Interdisciplinary project funded by the Swiss Data Science Center (ETH board, 2017-2019; awarded to Niklaus E. Zimmermann, and co-PIs Dirk N. Karger and Damaris Zurell).


In order to conserve and manage biodiversity, we need an improved understanding of essential biodiversity drivers and improved predictions of resulting biodiversity patterns in space and time. Here, we propose a novel approach based on data-mining and iterative machine learning to improve biodiversity models and to better exploit existing data as well as guide future data sampling efforts. Modern data-mining techniques are destined to improve traditional species distribution modelling. On the one hand, massive amounts of biodiversity data are becoming available through citizen science and technical advances in monitoring, with increasing data of species occurrence, morphological traits, evolutionary history, and environmental variables. On the other hand, these data are often incomplete in that clear sampling designs are missing and information is not equally accurate or complete for all species. These data gaps could be filled by modern machine learning algorithms that are able to find a way through the maze of uncertainties in these data, in which scientists so easily get lost.

Applicable to any species group world-wide, the proposed project will focus on floristic data from Switzerland as a pilot system to set up and study the benefits of data-mining and machine learning techniques for facilitating biodiversity assessments. Structured into four work packages, the project will combine various data sources in a novel way and foster the link between ecological sciences and citizen science. By that, it will pave the way towards automated quality checks in citizen science data, improved uncertainty analyses and identification of hidden information in large scale biodiversity inventories, and real-time guidance of observer efforts in citizen science based data collection.

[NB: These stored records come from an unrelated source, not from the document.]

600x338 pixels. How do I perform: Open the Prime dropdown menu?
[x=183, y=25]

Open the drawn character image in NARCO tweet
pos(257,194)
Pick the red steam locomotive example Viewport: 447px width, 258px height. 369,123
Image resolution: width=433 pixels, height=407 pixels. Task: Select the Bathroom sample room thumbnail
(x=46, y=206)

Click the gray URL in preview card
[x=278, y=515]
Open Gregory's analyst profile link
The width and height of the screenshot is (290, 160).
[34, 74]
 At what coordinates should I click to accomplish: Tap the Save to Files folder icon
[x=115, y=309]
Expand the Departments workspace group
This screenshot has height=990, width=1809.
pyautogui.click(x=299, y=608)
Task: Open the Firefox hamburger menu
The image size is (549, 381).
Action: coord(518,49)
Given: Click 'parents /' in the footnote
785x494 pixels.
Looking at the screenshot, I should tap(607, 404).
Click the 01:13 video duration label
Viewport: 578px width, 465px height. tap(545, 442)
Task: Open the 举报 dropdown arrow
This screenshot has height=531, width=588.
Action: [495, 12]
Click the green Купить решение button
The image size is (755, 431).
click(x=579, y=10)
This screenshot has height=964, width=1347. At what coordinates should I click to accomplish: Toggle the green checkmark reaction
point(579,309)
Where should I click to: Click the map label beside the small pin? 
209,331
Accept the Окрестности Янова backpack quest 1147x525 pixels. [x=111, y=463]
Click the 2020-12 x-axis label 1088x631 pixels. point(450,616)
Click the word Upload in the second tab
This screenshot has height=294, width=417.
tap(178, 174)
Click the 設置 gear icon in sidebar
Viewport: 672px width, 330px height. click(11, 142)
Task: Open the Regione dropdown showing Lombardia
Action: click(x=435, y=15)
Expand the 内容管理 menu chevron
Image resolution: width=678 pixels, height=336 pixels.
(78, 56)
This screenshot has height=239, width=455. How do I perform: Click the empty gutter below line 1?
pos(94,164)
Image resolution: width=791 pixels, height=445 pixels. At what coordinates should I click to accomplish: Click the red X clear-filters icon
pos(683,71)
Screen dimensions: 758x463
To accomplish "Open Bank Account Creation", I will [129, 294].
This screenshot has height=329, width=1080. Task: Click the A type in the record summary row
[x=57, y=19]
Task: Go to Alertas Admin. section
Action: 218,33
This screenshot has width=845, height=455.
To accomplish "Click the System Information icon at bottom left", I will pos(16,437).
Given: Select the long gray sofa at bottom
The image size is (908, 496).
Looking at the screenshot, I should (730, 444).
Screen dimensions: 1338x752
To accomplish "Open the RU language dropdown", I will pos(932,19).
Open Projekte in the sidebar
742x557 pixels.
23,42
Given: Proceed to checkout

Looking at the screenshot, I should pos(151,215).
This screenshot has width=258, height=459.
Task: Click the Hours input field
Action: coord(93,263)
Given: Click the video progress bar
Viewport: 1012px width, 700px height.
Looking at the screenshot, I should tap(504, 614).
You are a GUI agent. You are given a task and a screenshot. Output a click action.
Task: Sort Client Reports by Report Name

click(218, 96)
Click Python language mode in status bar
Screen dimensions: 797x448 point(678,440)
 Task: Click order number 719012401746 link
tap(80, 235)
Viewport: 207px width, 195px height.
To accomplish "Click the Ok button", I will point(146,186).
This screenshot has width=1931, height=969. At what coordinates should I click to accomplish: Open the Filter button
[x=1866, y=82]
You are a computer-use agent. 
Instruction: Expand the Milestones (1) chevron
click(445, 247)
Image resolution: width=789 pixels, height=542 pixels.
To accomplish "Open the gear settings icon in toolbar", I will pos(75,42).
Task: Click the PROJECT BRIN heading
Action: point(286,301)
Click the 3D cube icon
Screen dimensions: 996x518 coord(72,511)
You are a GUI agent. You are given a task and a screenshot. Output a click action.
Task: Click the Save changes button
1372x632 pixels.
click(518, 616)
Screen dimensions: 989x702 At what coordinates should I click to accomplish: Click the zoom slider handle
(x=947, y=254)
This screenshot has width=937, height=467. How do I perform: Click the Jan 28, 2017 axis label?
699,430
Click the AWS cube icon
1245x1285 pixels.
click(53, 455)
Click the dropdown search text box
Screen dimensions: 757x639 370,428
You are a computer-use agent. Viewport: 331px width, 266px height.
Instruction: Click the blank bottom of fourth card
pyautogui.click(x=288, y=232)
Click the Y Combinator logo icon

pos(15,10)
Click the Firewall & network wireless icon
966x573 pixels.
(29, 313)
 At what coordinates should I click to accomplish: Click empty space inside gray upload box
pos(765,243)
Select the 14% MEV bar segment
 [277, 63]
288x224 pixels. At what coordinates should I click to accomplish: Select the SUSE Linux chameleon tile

Key milestones of the project include: a) an operative framework linking real-time data streams and a citizen science interface, b) iteratively model the distribution of individual species and associated spatiotemporal uncertainty patterns using machine learning and data-mining, c) a meta-learning to detect ecologically relevant, higher-level processes structuring biodiversity, and d) a model-based catalogue of criteria for guiding citizen scientists for improved data collection.